:: Your assignment ::
Give the lines again, unchanged, starting with the line containing "The width and height of the screenshot is (1024, 625)." and ending with the last line of the data below.

____ Information shown

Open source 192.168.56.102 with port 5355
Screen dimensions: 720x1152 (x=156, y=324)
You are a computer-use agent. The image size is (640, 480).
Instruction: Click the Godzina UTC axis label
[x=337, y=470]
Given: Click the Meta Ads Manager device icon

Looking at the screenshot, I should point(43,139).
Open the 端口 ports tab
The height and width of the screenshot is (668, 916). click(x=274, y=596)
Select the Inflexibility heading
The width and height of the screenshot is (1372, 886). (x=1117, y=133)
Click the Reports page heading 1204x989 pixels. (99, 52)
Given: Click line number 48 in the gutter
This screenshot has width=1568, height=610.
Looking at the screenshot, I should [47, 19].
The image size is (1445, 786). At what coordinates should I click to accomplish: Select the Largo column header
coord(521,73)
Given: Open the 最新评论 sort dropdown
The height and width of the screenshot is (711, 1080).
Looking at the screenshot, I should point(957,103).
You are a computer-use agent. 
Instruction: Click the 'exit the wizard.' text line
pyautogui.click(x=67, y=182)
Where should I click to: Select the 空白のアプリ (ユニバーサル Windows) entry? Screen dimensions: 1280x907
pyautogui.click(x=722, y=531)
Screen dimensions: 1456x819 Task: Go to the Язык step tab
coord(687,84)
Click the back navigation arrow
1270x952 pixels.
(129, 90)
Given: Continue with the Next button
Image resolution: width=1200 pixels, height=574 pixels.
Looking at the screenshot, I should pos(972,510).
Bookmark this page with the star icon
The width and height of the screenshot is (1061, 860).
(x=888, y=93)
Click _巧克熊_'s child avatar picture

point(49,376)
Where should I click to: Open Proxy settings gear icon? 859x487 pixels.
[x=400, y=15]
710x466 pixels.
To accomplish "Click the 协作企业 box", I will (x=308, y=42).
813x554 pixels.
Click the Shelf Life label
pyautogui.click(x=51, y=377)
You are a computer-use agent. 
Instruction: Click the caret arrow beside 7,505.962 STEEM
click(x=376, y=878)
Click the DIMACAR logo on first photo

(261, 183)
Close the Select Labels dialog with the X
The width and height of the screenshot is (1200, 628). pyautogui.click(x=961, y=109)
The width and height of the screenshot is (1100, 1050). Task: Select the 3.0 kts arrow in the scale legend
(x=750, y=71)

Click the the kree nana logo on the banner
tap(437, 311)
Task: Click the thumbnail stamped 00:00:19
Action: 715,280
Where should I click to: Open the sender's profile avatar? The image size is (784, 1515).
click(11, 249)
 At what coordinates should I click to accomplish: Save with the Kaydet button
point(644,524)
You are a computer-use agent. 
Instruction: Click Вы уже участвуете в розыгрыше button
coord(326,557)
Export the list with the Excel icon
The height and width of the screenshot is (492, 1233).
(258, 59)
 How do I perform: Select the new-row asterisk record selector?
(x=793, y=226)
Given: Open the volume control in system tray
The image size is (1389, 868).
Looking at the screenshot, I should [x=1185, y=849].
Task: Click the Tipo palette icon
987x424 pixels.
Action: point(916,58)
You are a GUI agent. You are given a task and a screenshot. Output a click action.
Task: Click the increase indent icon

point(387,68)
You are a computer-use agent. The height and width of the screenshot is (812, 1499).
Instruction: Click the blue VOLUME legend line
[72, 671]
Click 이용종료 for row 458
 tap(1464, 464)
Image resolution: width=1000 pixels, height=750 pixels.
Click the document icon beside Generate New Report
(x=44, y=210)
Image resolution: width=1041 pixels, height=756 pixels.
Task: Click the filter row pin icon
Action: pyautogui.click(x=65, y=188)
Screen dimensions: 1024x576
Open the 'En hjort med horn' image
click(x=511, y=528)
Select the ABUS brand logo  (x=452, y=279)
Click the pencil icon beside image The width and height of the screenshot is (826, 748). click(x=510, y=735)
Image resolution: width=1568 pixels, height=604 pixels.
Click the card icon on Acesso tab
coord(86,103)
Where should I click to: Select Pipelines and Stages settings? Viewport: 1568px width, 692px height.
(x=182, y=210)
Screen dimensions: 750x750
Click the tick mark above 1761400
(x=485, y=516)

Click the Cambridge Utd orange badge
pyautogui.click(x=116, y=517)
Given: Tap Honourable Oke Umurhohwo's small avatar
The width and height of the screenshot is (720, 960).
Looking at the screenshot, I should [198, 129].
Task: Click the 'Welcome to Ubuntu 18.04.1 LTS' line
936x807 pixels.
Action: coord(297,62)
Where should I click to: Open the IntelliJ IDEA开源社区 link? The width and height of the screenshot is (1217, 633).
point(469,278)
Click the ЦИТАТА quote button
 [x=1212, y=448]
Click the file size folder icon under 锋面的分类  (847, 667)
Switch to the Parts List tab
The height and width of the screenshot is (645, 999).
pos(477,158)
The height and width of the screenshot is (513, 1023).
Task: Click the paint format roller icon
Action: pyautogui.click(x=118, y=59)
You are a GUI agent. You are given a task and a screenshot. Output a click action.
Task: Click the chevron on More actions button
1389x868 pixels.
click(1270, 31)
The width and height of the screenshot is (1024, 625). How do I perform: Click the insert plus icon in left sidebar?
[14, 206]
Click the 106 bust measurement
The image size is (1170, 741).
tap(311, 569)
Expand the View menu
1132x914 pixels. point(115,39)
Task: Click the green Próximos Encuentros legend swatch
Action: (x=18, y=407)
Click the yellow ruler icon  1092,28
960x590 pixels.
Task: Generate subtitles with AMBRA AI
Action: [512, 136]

________

:: Result of the task ::
The width and height of the screenshot is (1024, 625). How do I perform: Click the insert plus icon in left sidebar?
[14, 206]
Click the 106 bust measurement
The image size is (1170, 741).
tap(311, 569)
Expand the View menu
1132x914 pixels. point(115,39)
Task: Click the green Próximos Encuentros legend swatch
Action: (x=18, y=407)
Click the yellow ruler icon  1092,28
960x590 pixels.
Task: Generate subtitles with AMBRA AI
Action: [512, 136]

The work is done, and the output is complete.